------ 抜粋
日本脳炎ウイルスを媒介するコガタアカイエカは、おもに水田で繁殖するため、アジアの米作地帯(モンスーン気候帯)が流行地域になります。日本脳炎ウイルスは、夏の間だけ豚の血液中にいます(理由は不明)。

豚を吸血した蚊に移ったウイルスは、その蚊がヒトを吸血したときに、ヒトに感染します。ウイルスに感染したヒトのうち、300人から3.000人に一人のわりあいで脳炎になりますが、ほとんどは発病しません。

脳炎が発症した時点では、すでに患者さんの血液中にウイルスは存在しないので患者さんから次の患者さんが発生することはありません。

WHO(世界保健機関)の推計では、世界中で、毎年、約43.000人が発病し、11.000人が死亡、9.000人は助かる後遺症を残しているとのこと。
------------
------ 資料
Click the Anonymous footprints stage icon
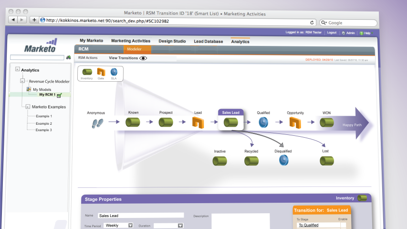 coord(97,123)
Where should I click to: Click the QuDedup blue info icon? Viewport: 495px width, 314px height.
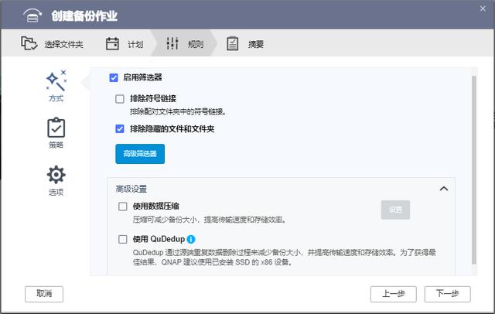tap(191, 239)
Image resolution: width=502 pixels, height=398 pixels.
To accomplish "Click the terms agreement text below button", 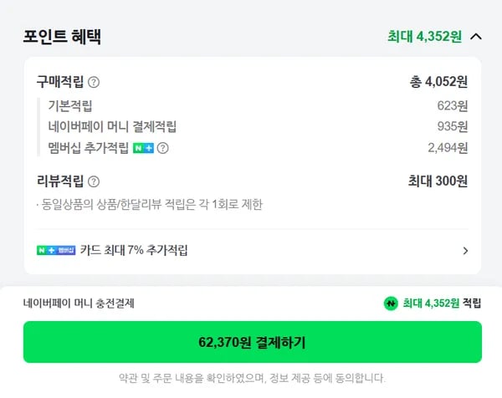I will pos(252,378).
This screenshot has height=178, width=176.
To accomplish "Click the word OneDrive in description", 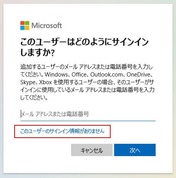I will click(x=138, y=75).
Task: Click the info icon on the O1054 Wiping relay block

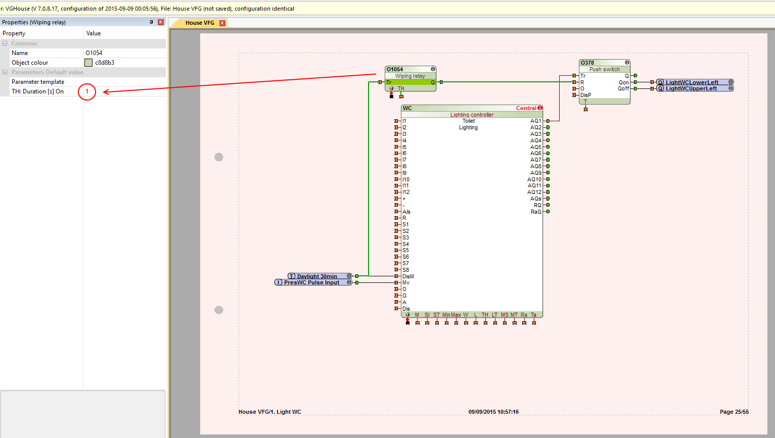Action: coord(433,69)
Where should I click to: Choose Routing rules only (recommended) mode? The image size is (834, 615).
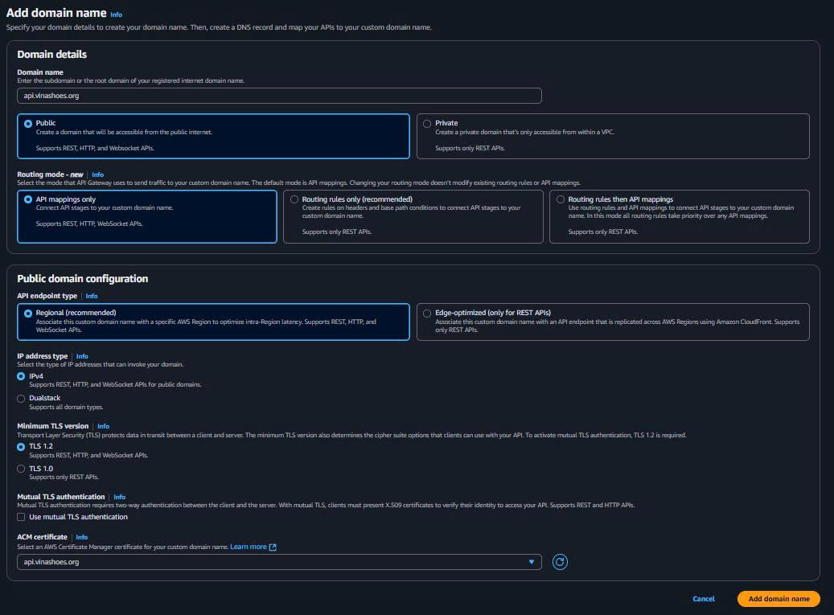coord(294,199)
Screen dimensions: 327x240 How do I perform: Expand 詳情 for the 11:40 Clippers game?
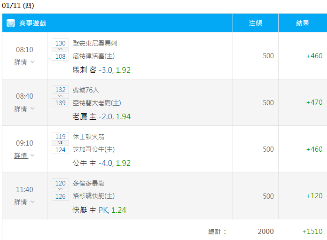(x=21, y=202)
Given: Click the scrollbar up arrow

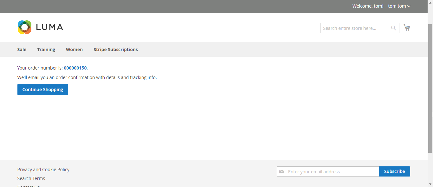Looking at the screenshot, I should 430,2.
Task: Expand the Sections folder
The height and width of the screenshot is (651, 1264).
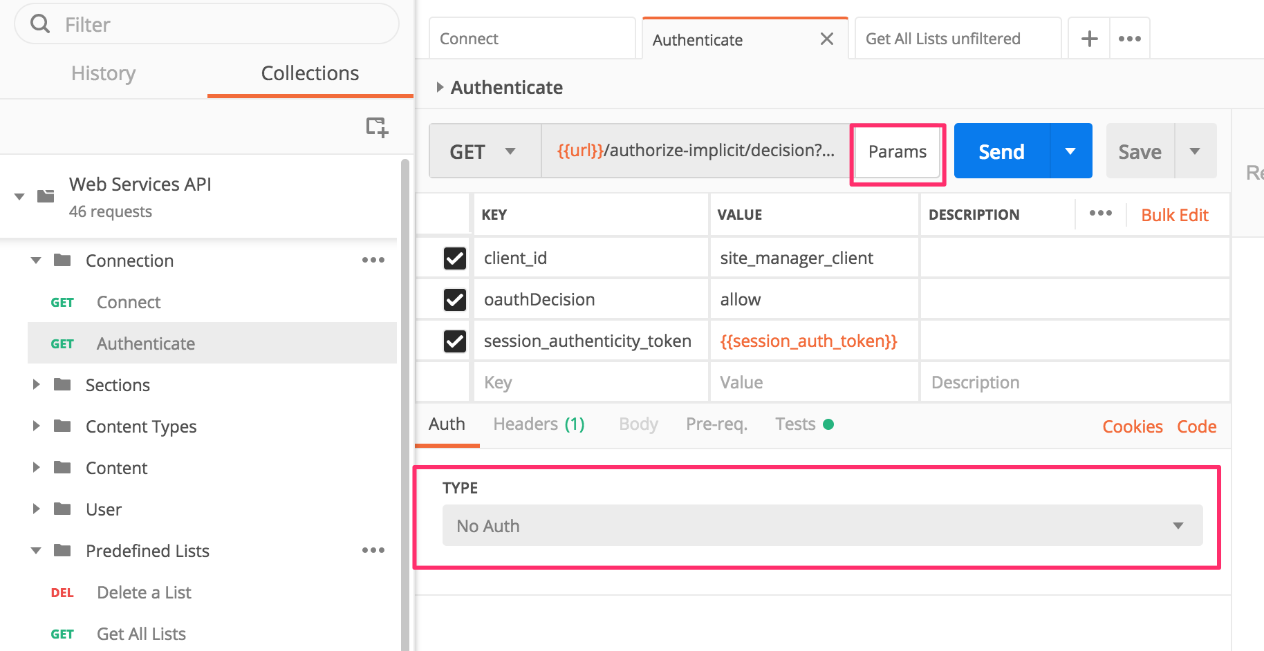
------------
#### 課題の要件
- A) 日本脳炎に関する抜粋のうち、「豚を吸血した蚊に移ったウイル」から「が発生することはありません。」までの部分を、一字も変えずにすべて書き写してください。
- B) 日本脳炎に関する抜粋によると、日本脳炎ウイルスを媒介するコガタアカイエカはおもにどこで繁殖しますか。
- C) 日本脳炎に関する抜粋の続きを、最後の文の後から書いてください。

#### 番号付き解答
- A)
豚を吸血した蚊に移ったウイルスは、その蚊がヒトを吸血したときに、ヒトに感染します。ウイルスに感染したヒトのうち、300人から3.000人に一人のわりあいで脳炎になりますが、ほとんどは発病しません。

脳炎が発症した時点では、すでに患者さんの血液中にウイルスは存在しないので患者さんから次の患者さんが発生することはありません。

- B) おもに水田で繁殖します。

- C)
つまり完全に回復するのは、23.000人(53%)となります。

最近の日本人で、生涯一度も、アジアのいずれかの国に観光や仕事で出かけないという人はむしろ少数派でしょう。日本脳炎は、日本国内ではまれな病気ですが、ひとたび発病すれば悲惨な結果になる可能性が非常に高い病気であるがゆえに、今でもまだ予防接種の必要な病気なのです。